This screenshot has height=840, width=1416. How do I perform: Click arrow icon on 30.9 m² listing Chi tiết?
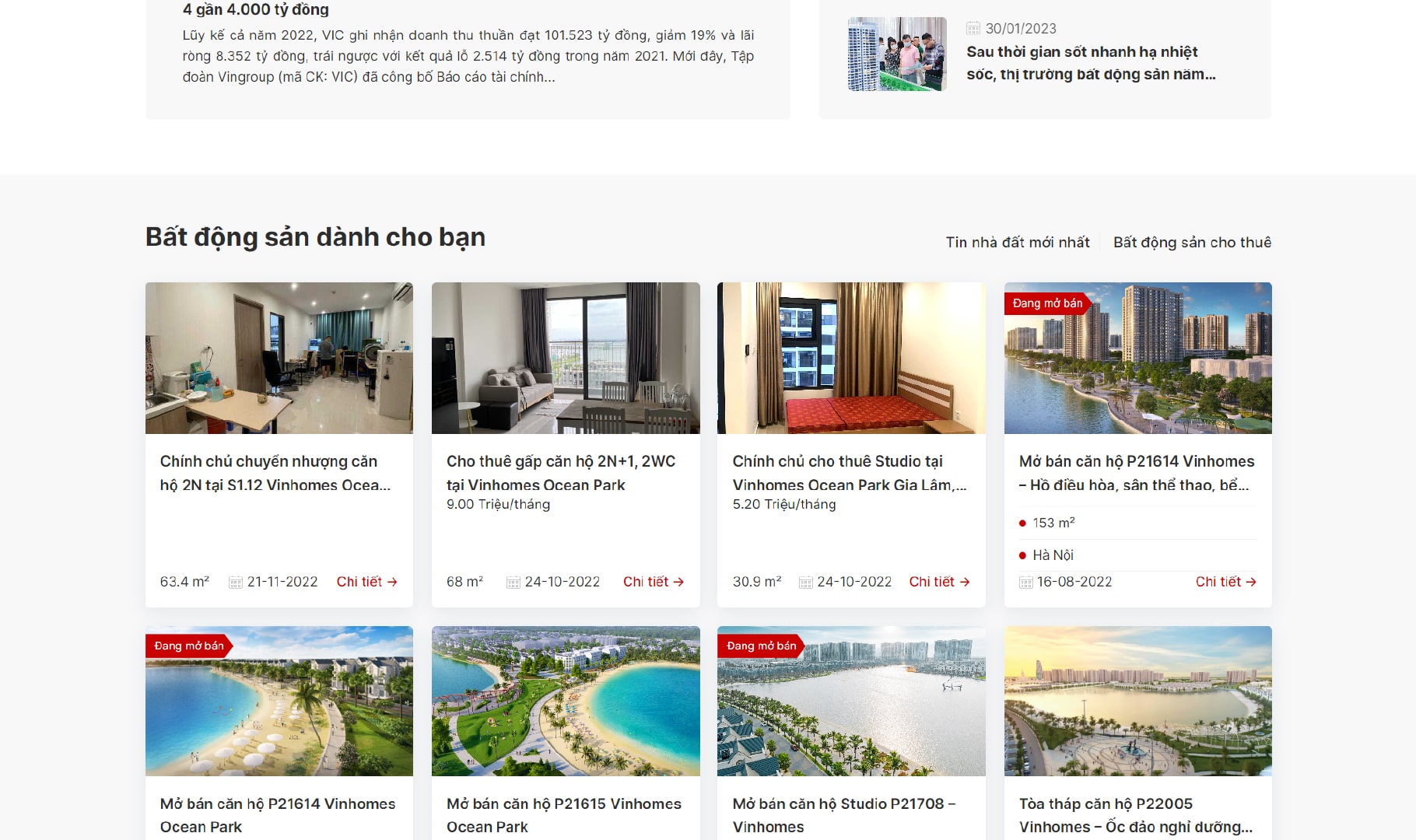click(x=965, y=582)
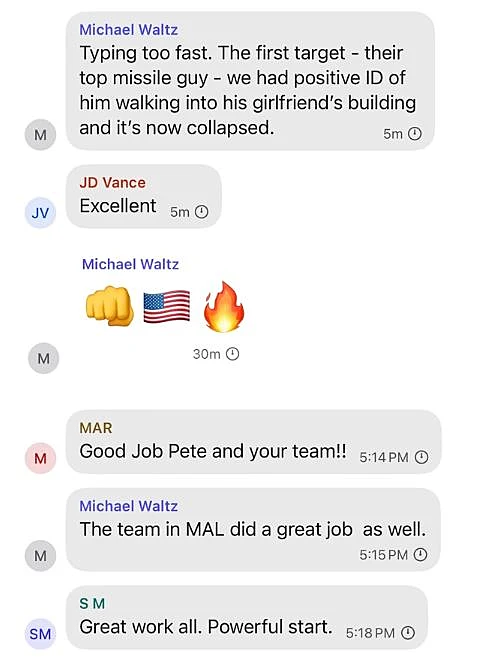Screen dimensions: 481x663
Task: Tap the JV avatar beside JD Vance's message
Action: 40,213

HOW TO COMPLETE THIS TASK — An exact copy of every entry, minus the pictures, is what you should return.

PROBLEM SOLUTION —
This screenshot has height=840, width=1416. How do I perform: Click arrow icon on 30.9 m² listing Chi tiết?
click(x=965, y=582)
Screen dimensions: 481x663
Task: Tap the JV avatar beside JD Vance's message
Action: 40,213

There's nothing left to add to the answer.